Given entries —

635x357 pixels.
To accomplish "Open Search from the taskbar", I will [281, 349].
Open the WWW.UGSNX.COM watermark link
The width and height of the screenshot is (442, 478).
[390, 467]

Problem details —
Rewrite the lines above, switching "taskbar" to "Start menu" and keeping everything else unchanged.

Complete response —
635x357 pixels.
To accomplish "Open Search from the Start menu", I will [281, 349].
Open the WWW.UGSNX.COM watermark link
The width and height of the screenshot is (442, 478).
[390, 467]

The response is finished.